За спиной у него лежала война и сера аравийской пустыни. Она стала его пищей, травяной жвачкой в заглушение голода пространства. Он возвращался к ней как к тёплому сну, разлизывал солёную фистулу, потому что способность к лёгкой жизни давно вымылась из его костей. Всё, что лежало по ту сторону винтовки, было бессмысленным и неприятным. От мысли, что война плавает в водах его памяти и постепенно разбухает от влаги, не погружаясь на дно, в нем всегда поднимался покой. Постоянство и устойчивость своего позвоночника ему нравились.
Но что-то мешало ему помнить и видеть войну целиком. Точно в солнечной комнате виднелся неосвещённый уголок, точно обглоданная, пересохшая, знакомая всеми сколами кость хранила мясное волоконце в недосягаемой для языка впадине. Эту преграду он представлял большой черепахой, которая спит посреди ущелья и едва дышит, словно исполинский камень.
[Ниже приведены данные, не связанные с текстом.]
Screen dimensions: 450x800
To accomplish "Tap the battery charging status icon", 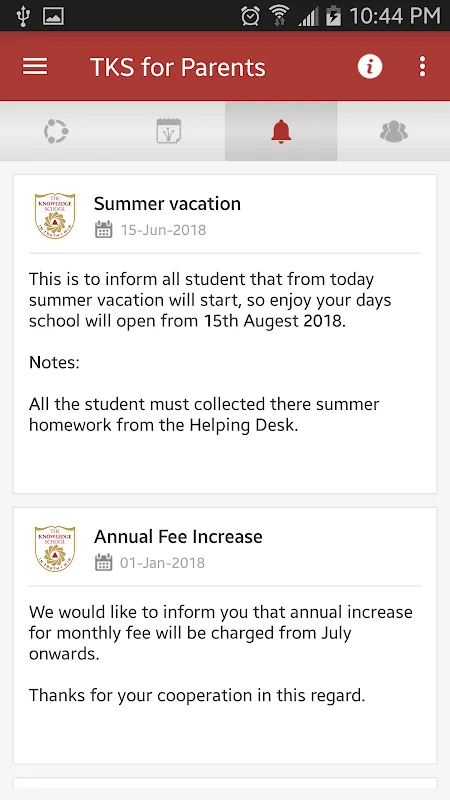I will pos(333,16).

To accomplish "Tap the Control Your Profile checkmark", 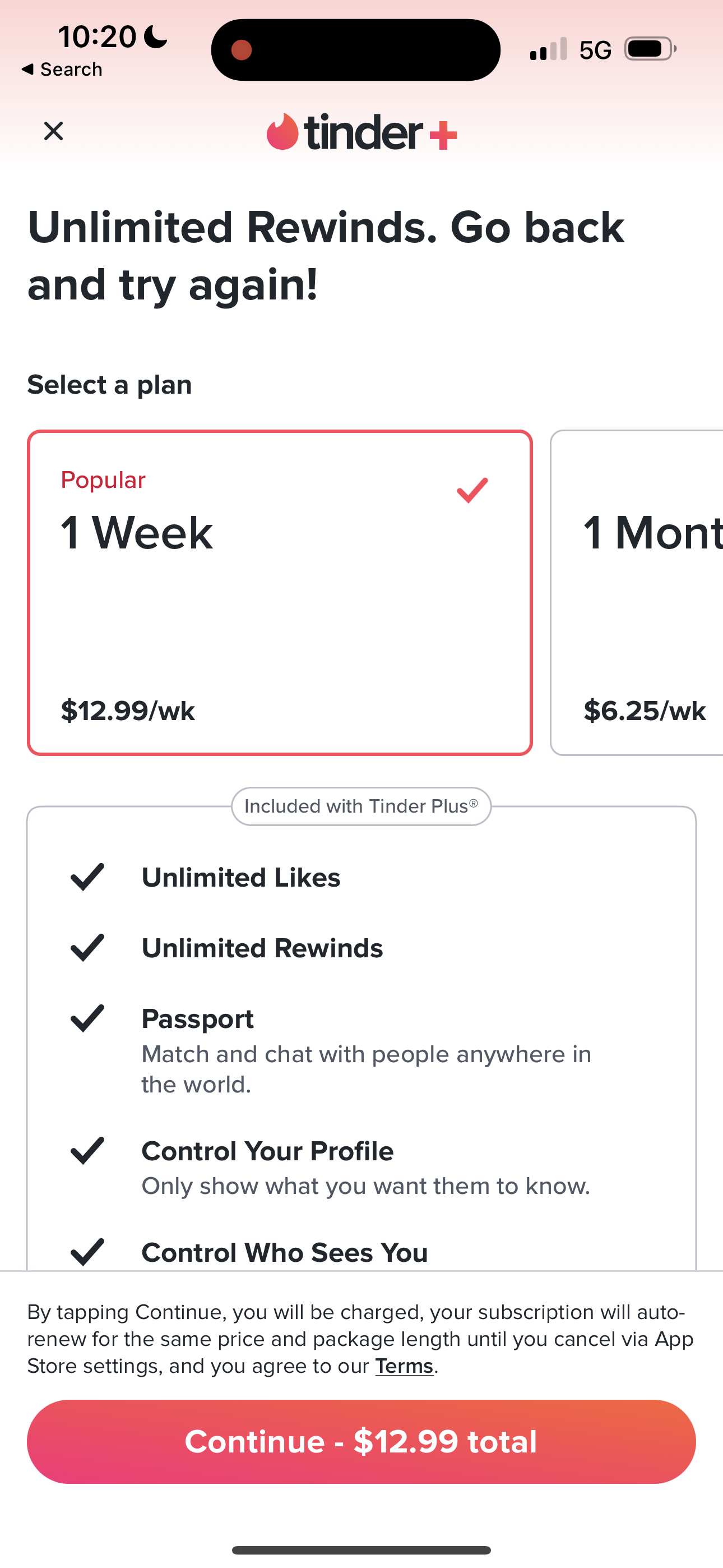I will point(87,1150).
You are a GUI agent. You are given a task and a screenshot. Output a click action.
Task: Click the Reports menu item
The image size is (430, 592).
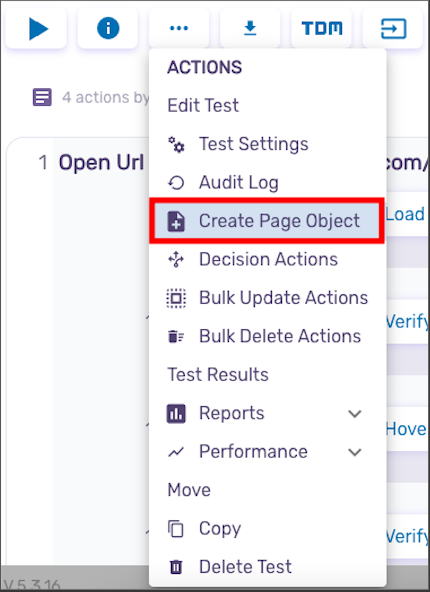[231, 413]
Черепаху он уважал и обходил стороной, но иногда, в ненастоящей дрёме, подходил к ней совсем близко, выламывал дремлющее ребро и погружал ладони в её горячие ласковые потроха. От черепахи пахло матерью — парной говядиной, свежими кожными лоскутами с приставшими комьями мяса. Он засовывал в дыру руки по локоть и улыбался от жара. Он мечтал залезть внутрь черепахи, как в нору, и пройти её целиком, чтобы увидеть, что она за собой прячет, но каждый раз, когда ему думалось выломать ещё несколько рёбер, кто-то позади него стрелял, и колкие остья горячей пули шевелились в мускулах, словно крылья. После выстрела он просыпался, но долго чувствовал, как преет в груди старая рана.